Text excerpt ::
Supreme Court Upholds Mandatory Arbitration of Discrimination Claims Under Union Contracts

The following is a reprint of a client alert authored by EBG Attorneys Michael A. Levine, Evan J. Spelfogel, and Steven M. Swirsky.  It should be of interest to all private sector Florida employers with unionized employees.

On April 1, 2009, the United States Supreme Court issued its long-awaited decision in 14 Penn Plaza LLC, et al., v. Steven Pyett et al., No. 07-581, 556 U.S. ___ (2009), upholding mandatory arbitration of statutory employment discrimination disputes under union collective bargaining agreements. This decision is of potentially great significance to those employers who are currently defending employment discrimination claims brought by employees covered by such contracts. Under the Court’s 14 Penn Plaza decision, employers may now have a basis to move to dismiss such claims on the grounds that they must be grieved and arbitrated and may not be the basis of private discrimination litigation brought by the employees. The decision also offers a way to help ensure that future employment discrimination claims proceed through arbitration, rather than through burdensome and time-consuming litigation.

The Court’s Decision

The issue before the Court in this case was whether a provision in a collective bargaining agreement ("CBA") that clearly and unmistakably required employees covered by the CBA to arbitrate claims arising under the Age Discrimination in Employment Act of 1967 ("ADEA") was enforceable. The Second Circuit United States Court of Appeals held the Supreme Court’s 1974 decision in Alexander v. Gardner-Denver Co., 415 U.S. 36, forbade enforcement of such arbitration provisions, stating an employee could pursue such a claim in court notwithstanding the terms of the contract between the employee’s union and employer.

The CBA was between the Realty Advisory Board on Labor Relations, Inc. ("RAB"), a multi-employer bargaining association for employers in the New York City real estate industry, and Service Employees International Union, Local 32BJ ("Union"). The CBA required covered employees to submit all claims of employment discrimination to binding arbitration under specified dispute resolution procedures. After a change in business operations, a number of jobs were reassigned and the employees filed grievances challenging the reassignments. The grievances alleged that the job reassignments violated the CBA’s seniority provisions and the ADEA’s prohibition against age discrimination. During the arbitration proceedings, the Union withdrew the age discrimination claims but continued to pursue the employees’ claims that their contractual seniority and overtime rights had been violated, which claims were subsequently denied by the arbitrator. The employees then filed a complaint with the EEOC, alleging age discrimination under the ADEA. After the EEOC issued a right-to-sue letter, the employees filed suit in the United States District Court for the Southern District of New York, alleging the changes in their assignments violated the ADEA and applicable New York state and city laws prohibiting age discrimination. The employer responded by filing a motion to compel arbitration of the age discrimination claims, under the Federal Arbitration Act.

Available data ::
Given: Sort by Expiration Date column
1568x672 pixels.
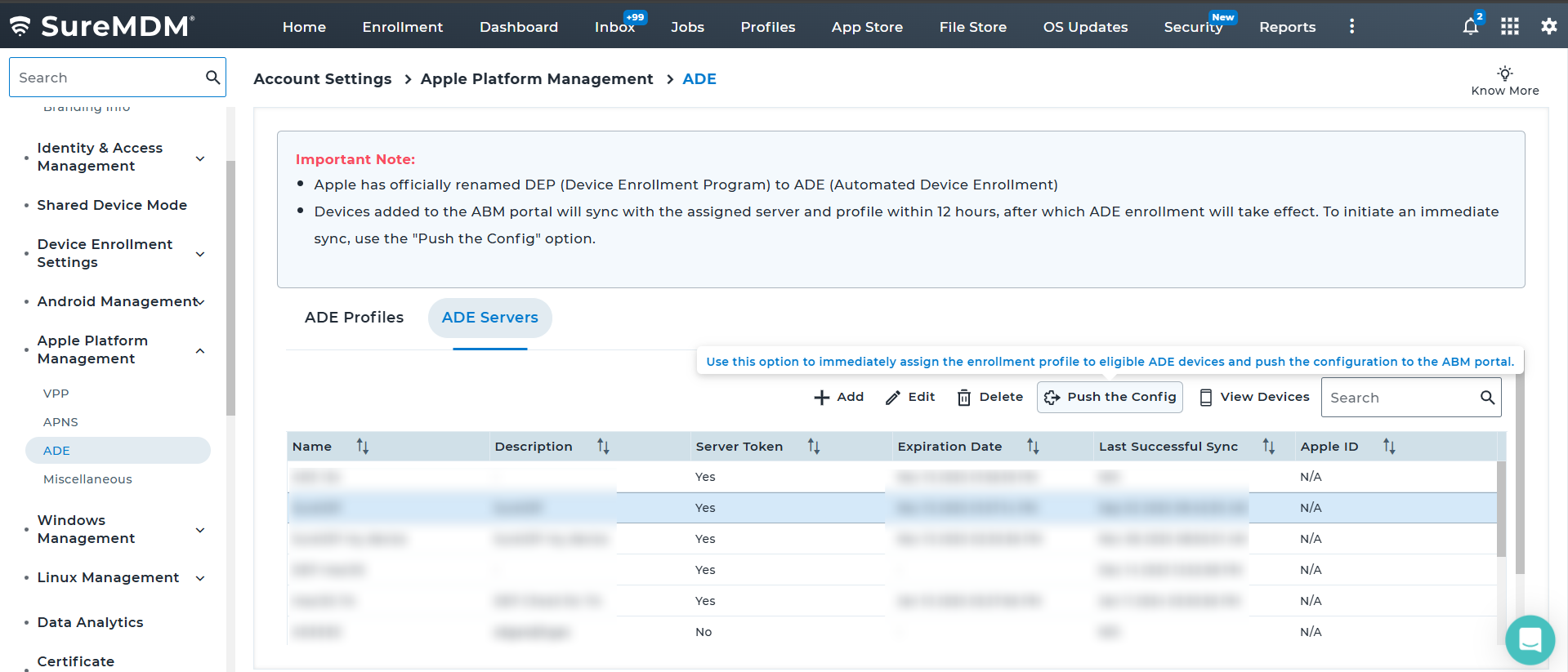Looking at the screenshot, I should click(1033, 447).
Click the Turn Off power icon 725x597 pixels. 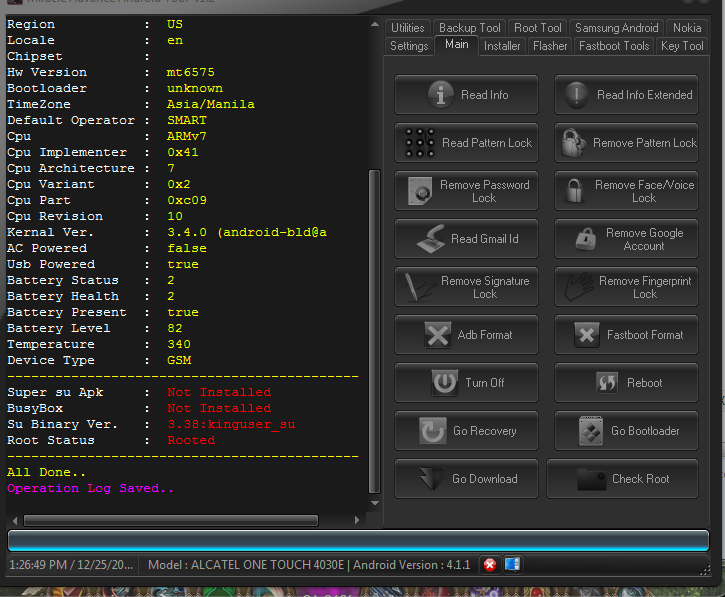[444, 383]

Requirement :: Continue the text on the Supreme Court's arbitration ruling, starting after its last sentence.

Result ::
The District Court denied the motion because, it said, "Even a clear and unmistakable union negotiated waiver of a right to litigate certain federal and state statutory claims in a judicial forum is unenforceable." It cited in support the decision of the United States Supreme Court in Gardner-Denver. The Court of Appeals for the Second Circuit affirmed, holding that Gardner-Denver remained the law and that a CBA could not waive covered workers’ rights to a judicial forum for causes of action created by Congress.

In reaching its decision, the Second Circuit recognized that Gardner-Denver was "in tension" with the Supreme Court’s 1991 decision in Gilmer v. Interstate/Johnson Lane Corp., 500 U.S. 20 (1991), where the high court held that an individual employee who had agreed to waive rights to a federal forum could be compelled to arbitrate a federal age discrimination claim. The Second Circuit also noted the Supreme Court had previously declined to resolve this tension in its 1998 decision in Wright v. Universal Maritime Services Corp., 525 U.S. 70, 82 (1998), finding that the waiver at issue was not "clear and unmistakable."

In the Court’s 5 to 4 majority opinion in 14 Penn Plaza, Justice Thomas pointed out that the Union had negotiated on behalf of the employees and RAB had negotiated on behalf of 14 Penn Plaza, each had bargained in good faith and they had together agreed that all employment-related discrimination claims, including claims under the ADEA, would be resolved through arbitration. This, the majority found, was a freely negotiated term between the Union and RAB that readily qualified as a "condition of employment" that was subject to "mandatory bargaining" under the National Labor Relations Act ("NLRA"). Such contractual arbitration provisions, the Supreme Court said, must be honored unless Congress, in enacting the ADEA, had itself removed this particular class of grievances from the NLRA’s broad sweep in the field of labor-management relations. Since the ADEA did not preclude arbitration (and the Supreme Court had so held in Gilmer), the Court found the employees were bound to arbitrate their age discrimination claims. Arbitration, the Court noted, did not deprive the employees of any substantive statutory rights; rather, it merely was a substitute for a judicial forum.

In summarizing, the Supreme Court stated that its examination of the two federal statutes at issue in the case, the NLRA and the ADEA, yielded a straightforward answer to the question presented: the NLRA provides the Union and the RAB with the statutory authority to collectively bargain for arbitration of workplace discrimination claims, and Congress did not limit that authority in the ADEA. Accordingly, the Court held, there was no legal basis for it to strike an arbitration clause that was freely negotiated and which clearly and unmistakably required the parties to arbitrate the age discrimination claims at issue.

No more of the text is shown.